2. **`apparentFrame`, not the layout frame.** `apparentFrame` already accounts for in-flight animation offsets and matches the property the scroll-target math at line 3115 uses. The result reflects the true visible state, not a possibly-scheduled layout that hasn't taken effect.
3. **Tolerance: 0.5 pt.** Half a logical point — well under any visible misalignment, generous enough for floating-point and pixel-snap noise on 2x/3x displays. No project-wide convention found; 0.5 pt is the chosen default.

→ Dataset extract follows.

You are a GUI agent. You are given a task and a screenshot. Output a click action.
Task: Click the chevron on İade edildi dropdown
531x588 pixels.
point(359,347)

4. **Includes `scrollPositioningInsets.bottom`.** Mirrors line 3115 exactly so that an item with non-zero `scrollPositioningInsets.bottom` is reported as "strictly scrolled" at the same position the scroll-to logic would have left it at.
## Out of scope
- No new callers are introduced in this spec. The method is added as public API; consumers will be wired up in subsequent work.
- No changes to `ListViewItem.pinToEdgeWithInset`, `calculatePinToEdgeTopInset`, or any pin-to-edge scroll logic.
- No tests — the codebase has no unit tests and this lives in the rendering layer.
## Verification
Build the full app target with the standard `Make.py` invocation in `CLAUDE.md` to confirm the addition compiles.